## Task requirements
Reproduce exactly the run of lines that begins with the one containing "Click the open folder icon in toolbar" and ends with the last line of the records, omitting pictures.

*** Begin section ***

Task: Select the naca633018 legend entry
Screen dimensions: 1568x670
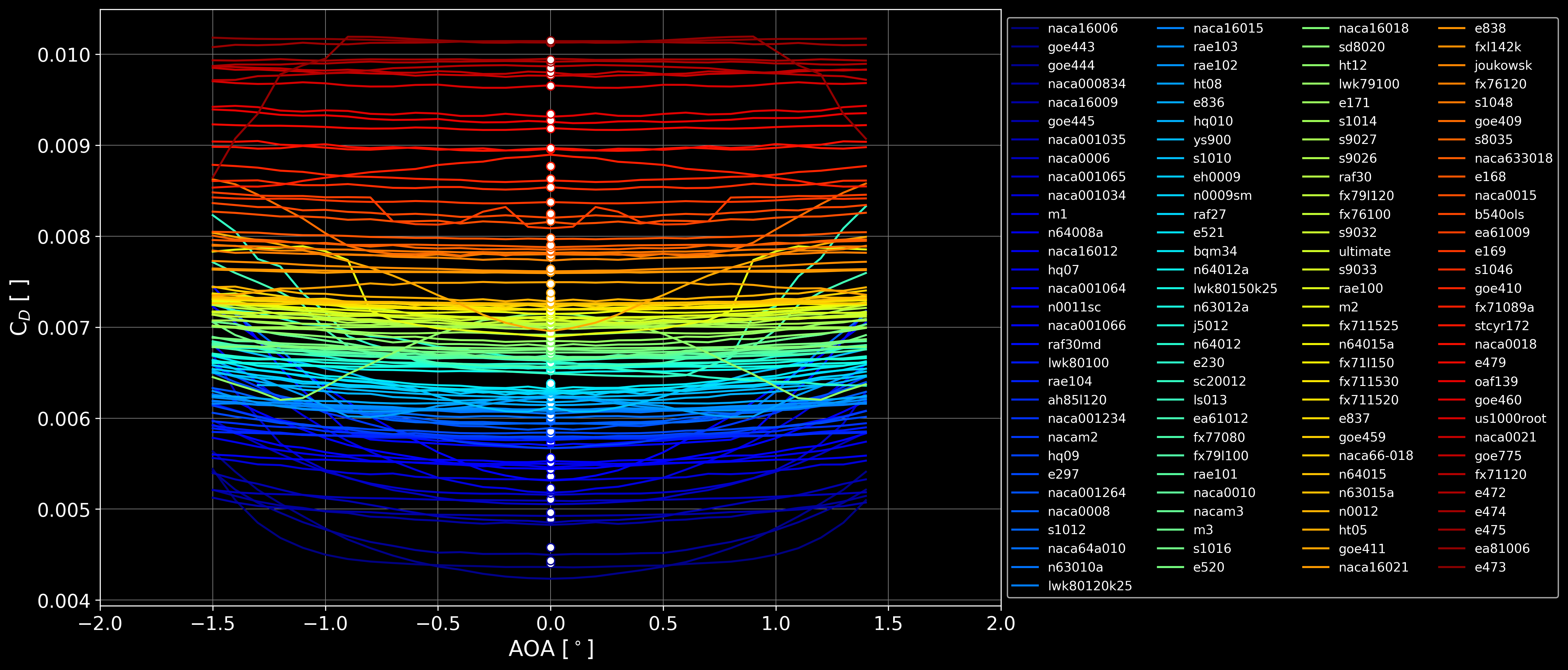Action: pos(1513,158)
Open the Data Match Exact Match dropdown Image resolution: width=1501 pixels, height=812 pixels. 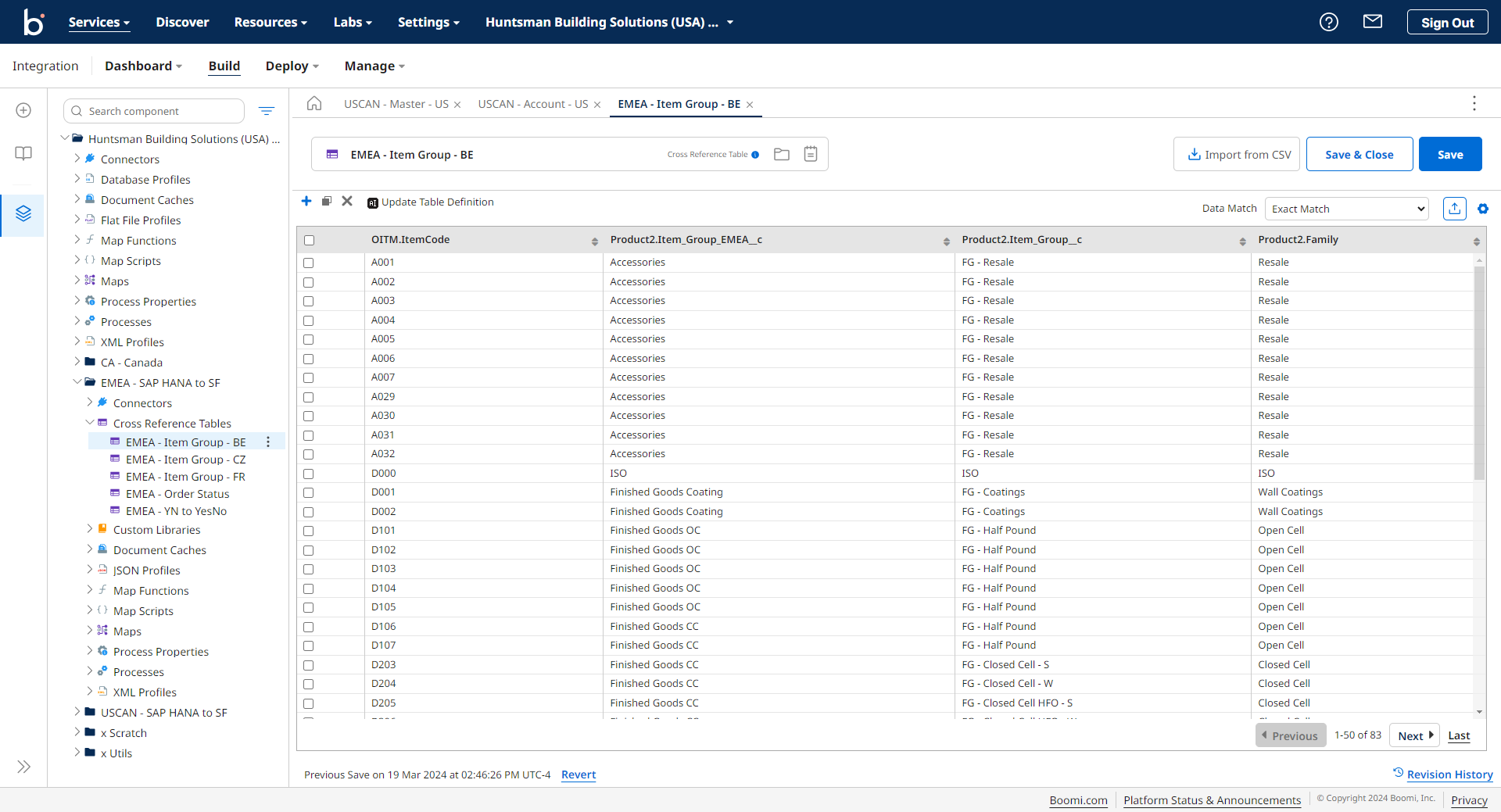(x=1347, y=208)
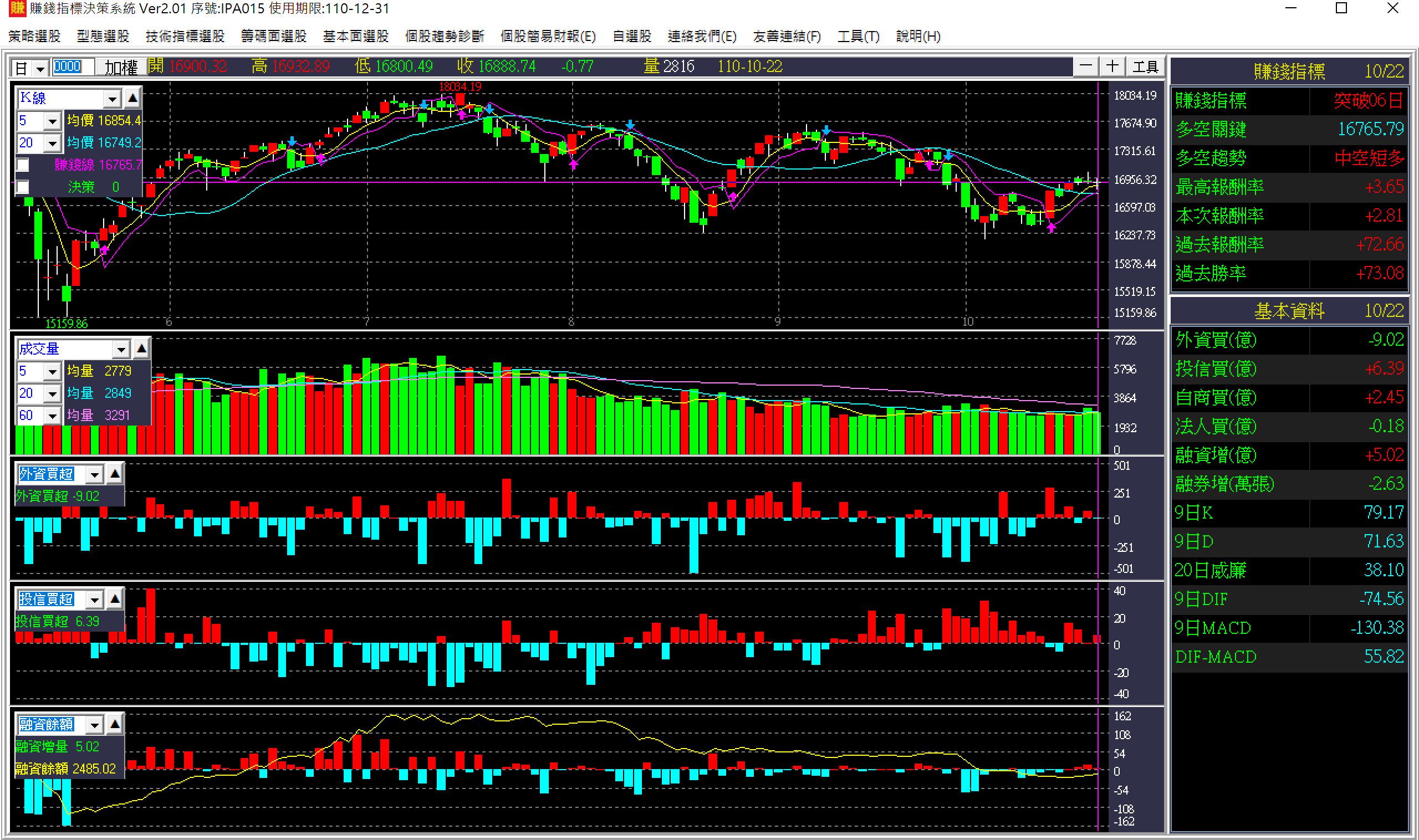
Task: Click the stock code input field
Action: coord(73,67)
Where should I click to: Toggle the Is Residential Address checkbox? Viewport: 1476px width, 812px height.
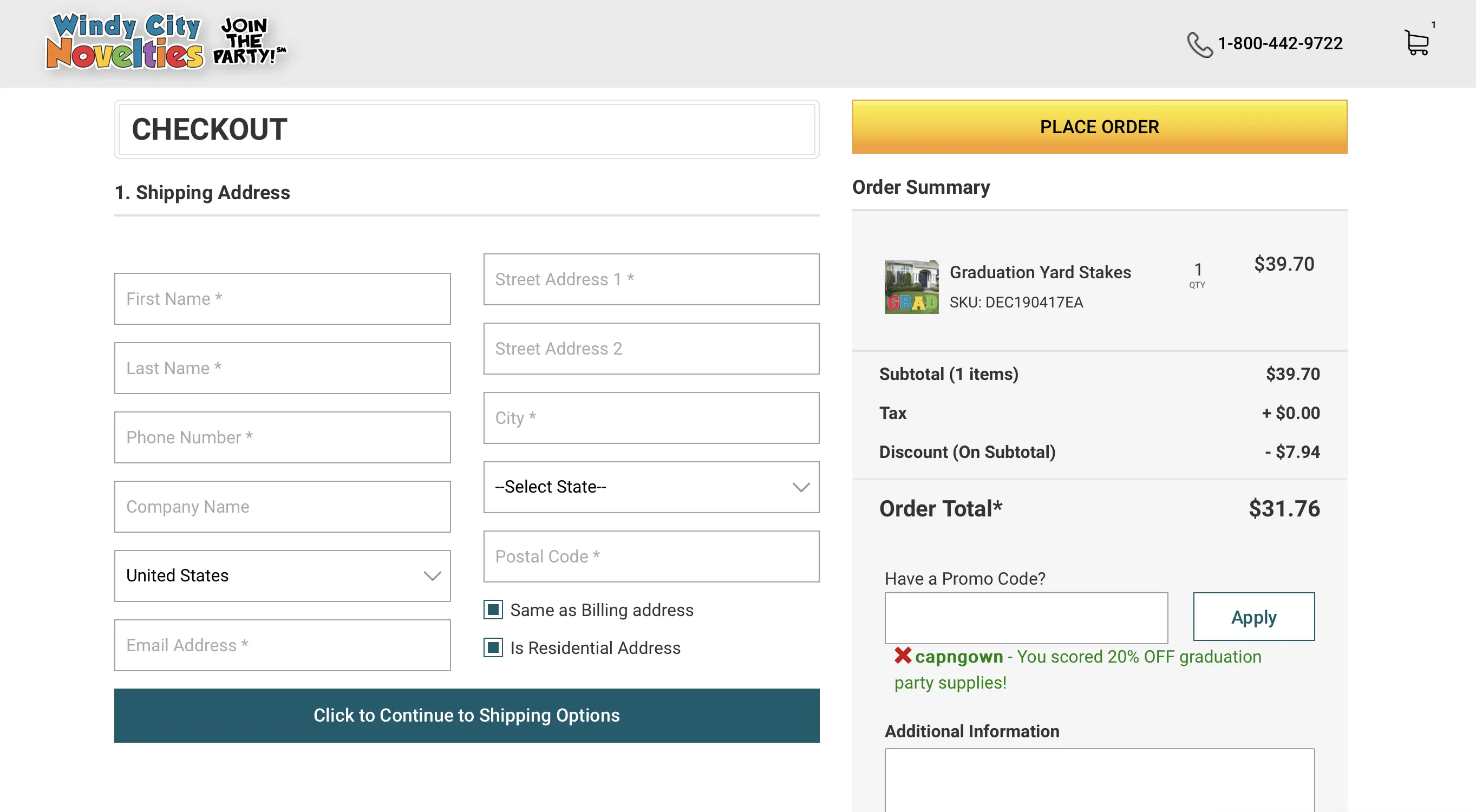click(x=493, y=647)
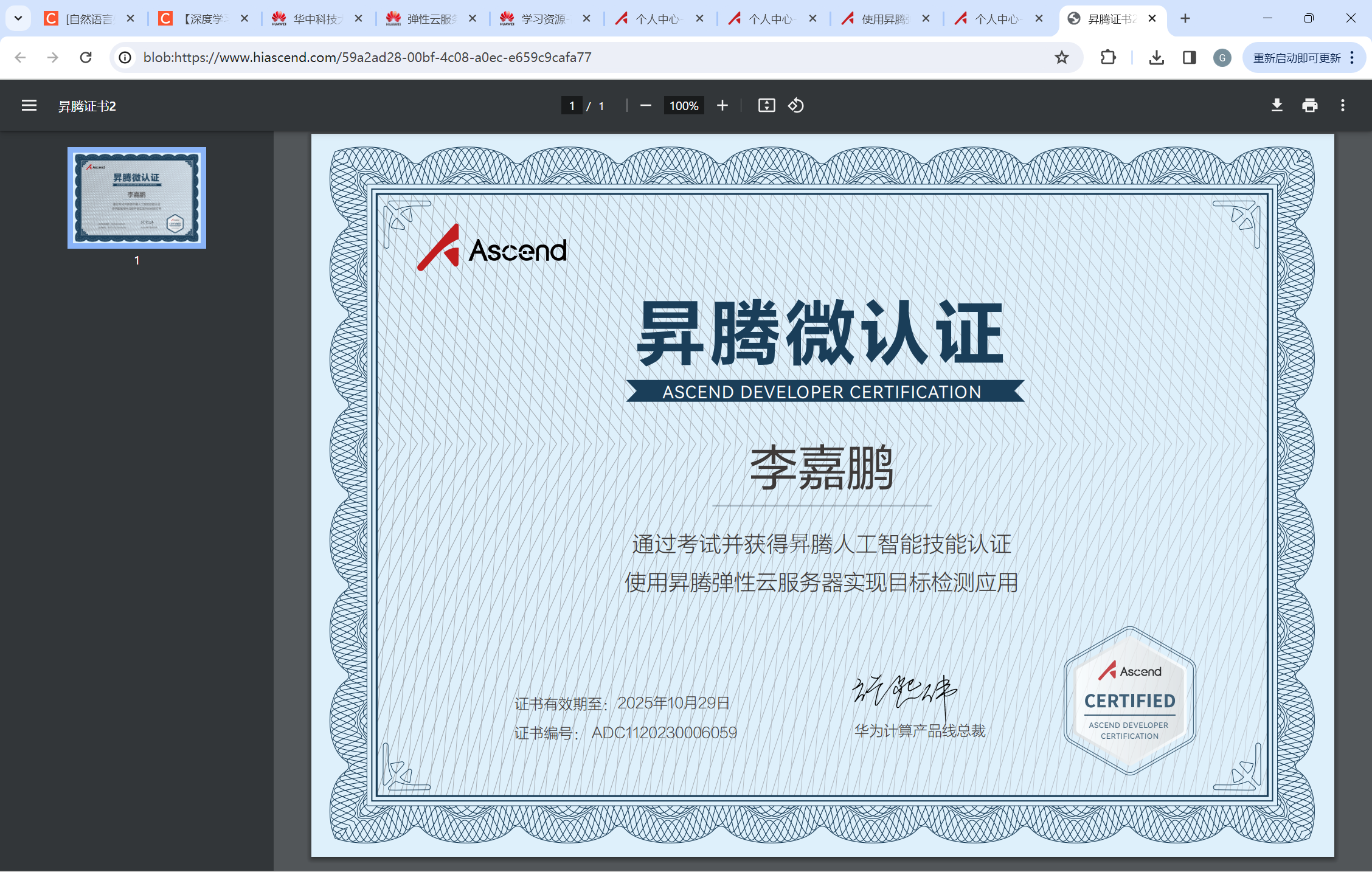The height and width of the screenshot is (872, 1372).
Task: Toggle the browser side panel
Action: click(1189, 58)
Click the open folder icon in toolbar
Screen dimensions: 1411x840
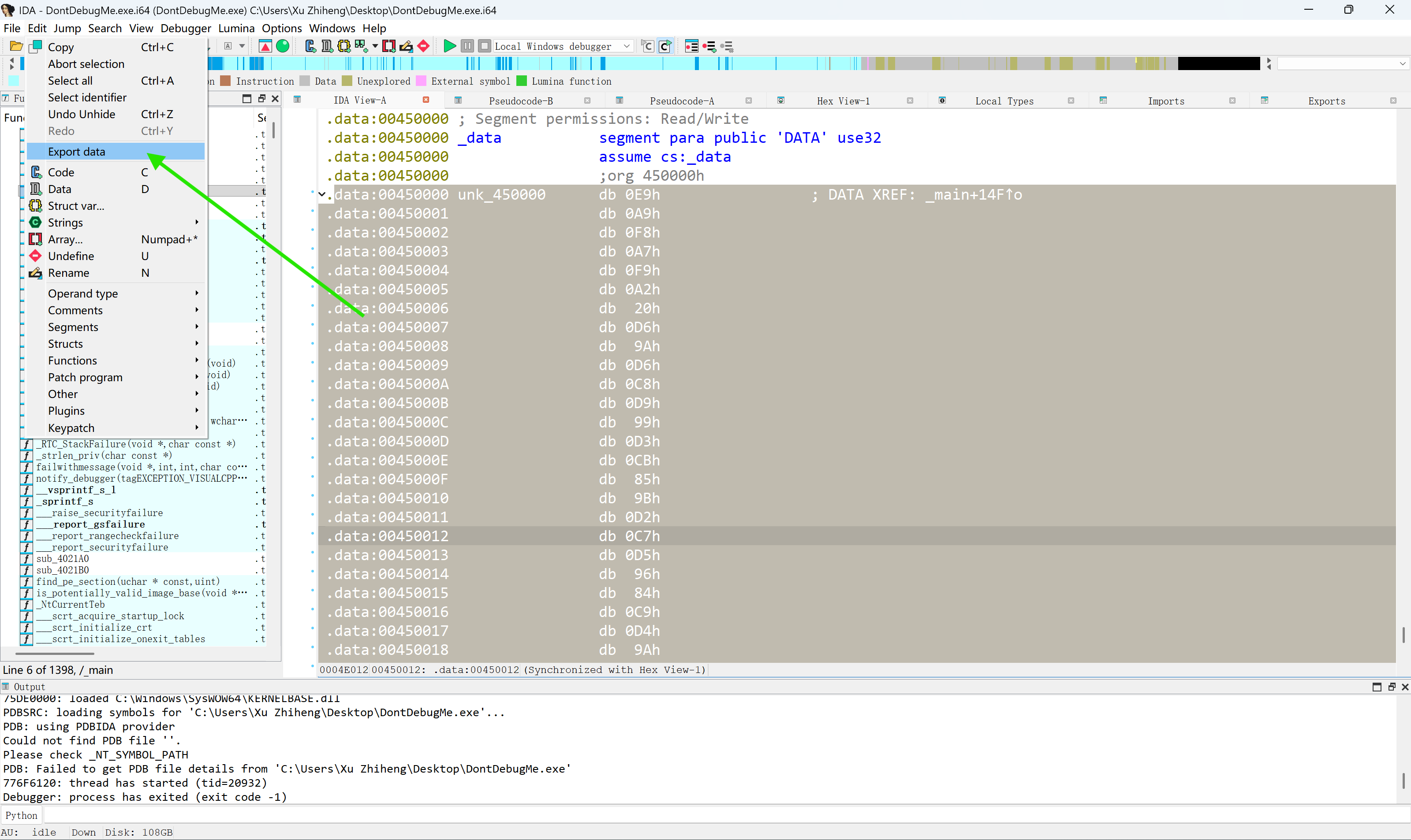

*** End section ***

## Result of this exercise
Click the open folder icon in toolbar
Screen dimensions: 1411x840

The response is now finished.